[Given data]:

• • • • •

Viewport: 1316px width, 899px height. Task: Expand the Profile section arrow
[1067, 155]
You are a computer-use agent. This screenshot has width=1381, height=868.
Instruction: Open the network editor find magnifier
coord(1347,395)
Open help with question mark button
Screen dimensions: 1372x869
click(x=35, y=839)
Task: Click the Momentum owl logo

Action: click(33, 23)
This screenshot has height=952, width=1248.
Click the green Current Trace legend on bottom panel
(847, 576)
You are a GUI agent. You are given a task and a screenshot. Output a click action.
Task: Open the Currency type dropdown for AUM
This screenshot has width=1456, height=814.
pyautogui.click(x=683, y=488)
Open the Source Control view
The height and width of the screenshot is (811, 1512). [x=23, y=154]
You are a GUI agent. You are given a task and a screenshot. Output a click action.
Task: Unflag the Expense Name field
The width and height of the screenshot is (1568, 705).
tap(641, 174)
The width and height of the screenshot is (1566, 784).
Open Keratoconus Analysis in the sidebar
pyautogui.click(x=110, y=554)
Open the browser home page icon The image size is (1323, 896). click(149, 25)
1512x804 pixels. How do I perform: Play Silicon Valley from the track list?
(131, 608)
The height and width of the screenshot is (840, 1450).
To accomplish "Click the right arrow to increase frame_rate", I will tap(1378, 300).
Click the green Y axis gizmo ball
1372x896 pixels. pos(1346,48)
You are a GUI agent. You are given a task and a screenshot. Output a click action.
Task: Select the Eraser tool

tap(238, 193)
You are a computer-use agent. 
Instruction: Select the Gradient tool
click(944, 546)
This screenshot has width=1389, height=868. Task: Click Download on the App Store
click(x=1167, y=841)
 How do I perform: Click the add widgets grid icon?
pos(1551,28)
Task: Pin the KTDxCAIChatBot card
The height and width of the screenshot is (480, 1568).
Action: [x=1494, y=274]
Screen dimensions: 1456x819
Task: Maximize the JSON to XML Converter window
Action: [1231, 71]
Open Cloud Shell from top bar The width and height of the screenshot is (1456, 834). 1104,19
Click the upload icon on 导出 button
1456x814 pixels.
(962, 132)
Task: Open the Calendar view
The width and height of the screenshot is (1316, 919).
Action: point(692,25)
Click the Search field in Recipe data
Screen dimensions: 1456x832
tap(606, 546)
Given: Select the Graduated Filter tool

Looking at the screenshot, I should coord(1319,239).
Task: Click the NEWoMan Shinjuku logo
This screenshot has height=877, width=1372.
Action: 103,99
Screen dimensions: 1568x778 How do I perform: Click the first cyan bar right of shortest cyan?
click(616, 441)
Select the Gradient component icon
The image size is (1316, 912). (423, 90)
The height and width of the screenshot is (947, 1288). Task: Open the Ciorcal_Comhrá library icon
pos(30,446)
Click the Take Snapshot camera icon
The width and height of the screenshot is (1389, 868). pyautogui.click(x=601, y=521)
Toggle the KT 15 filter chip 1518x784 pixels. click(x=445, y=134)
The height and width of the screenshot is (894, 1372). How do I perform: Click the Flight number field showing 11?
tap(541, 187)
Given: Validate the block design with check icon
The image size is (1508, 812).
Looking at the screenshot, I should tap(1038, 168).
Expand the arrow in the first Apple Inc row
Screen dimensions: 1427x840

• • • • •

[What you should do]:
Each of the entries must be written out again exactly.

[Exercise result]:
Viewport: 1316px width, 899px height. Task: Expand the Profile section arrow
[1067, 155]
You are a computer-use agent. This screenshot has width=1381, height=868.
Instruction: Open the network editor find magnifier
coord(1347,395)
Open help with question mark button
Screen dimensions: 1372x869
click(x=35, y=839)
Task: Click the Momentum owl logo

Action: click(33, 23)
This screenshot has height=952, width=1248.
Click the green Current Trace legend on bottom panel
(847, 576)
You are a GUI agent. You are given a task and a screenshot. Output a click action.
Task: Open the Currency type dropdown for AUM
This screenshot has width=1456, height=814.
pyautogui.click(x=683, y=488)
Open the Source Control view
The height and width of the screenshot is (811, 1512). [x=23, y=154]
You are a GUI agent. You are given a task and a screenshot. Output a click action.
Task: Unflag the Expense Name field
The width and height of the screenshot is (1568, 705).
tap(641, 174)
The width and height of the screenshot is (1566, 784).
Open Keratoconus Analysis in the sidebar
pyautogui.click(x=110, y=554)
Open the browser home page icon The image size is (1323, 896). click(149, 25)
1512x804 pixels. How do I perform: Play Silicon Valley from the track list?
(131, 608)
The height and width of the screenshot is (840, 1450).
To accomplish "Click the right arrow to increase frame_rate", I will tap(1378, 300).
Click the green Y axis gizmo ball
1372x896 pixels. pos(1346,48)
You are a GUI agent. You are given a task and a screenshot. Output a click action.
Task: Select the Eraser tool

tap(238, 193)
You are a computer-use agent. 
Instruction: Select the Gradient tool
click(944, 546)
This screenshot has width=1389, height=868. Task: Click Download on the App Store
click(x=1167, y=841)
 How do I perform: Click the add widgets grid icon?
pos(1551,28)
Task: Pin the KTDxCAIChatBot card
The height and width of the screenshot is (480, 1568).
Action: [x=1494, y=274]
Screen dimensions: 1456x819
Task: Maximize the JSON to XML Converter window
Action: [1231, 71]
Open Cloud Shell from top bar The width and height of the screenshot is (1456, 834). 1104,19
Click the upload icon on 导出 button
1456x814 pixels.
(962, 132)
Task: Open the Calendar view
The width and height of the screenshot is (1316, 919).
Action: point(692,25)
Click the Search field in Recipe data
Screen dimensions: 1456x832
tap(606, 546)
Given: Select the Graduated Filter tool

Looking at the screenshot, I should coord(1319,239).
Task: Click the NEWoMan Shinjuku logo
This screenshot has height=877, width=1372.
Action: 103,99
Screen dimensions: 1568x778 How do I perform: Click the first cyan bar right of shortest cyan?
click(616, 441)
Select the Gradient component icon
The image size is (1316, 912). (423, 90)
The height and width of the screenshot is (947, 1288). Task: Open the Ciorcal_Comhrá library icon
pos(30,446)
Click the Take Snapshot camera icon
The width and height of the screenshot is (1389, 868). pyautogui.click(x=601, y=521)
Toggle the KT 15 filter chip 1518x784 pixels. click(x=445, y=134)
The height and width of the screenshot is (894, 1372). How do I perform: Click the Flight number field showing 11?
tap(541, 187)
Given: Validate the block design with check icon
The image size is (1508, 812).
Looking at the screenshot, I should tap(1038, 168).
Expand the arrow in the first Apple Inc row
Screen dimensions: 1427x840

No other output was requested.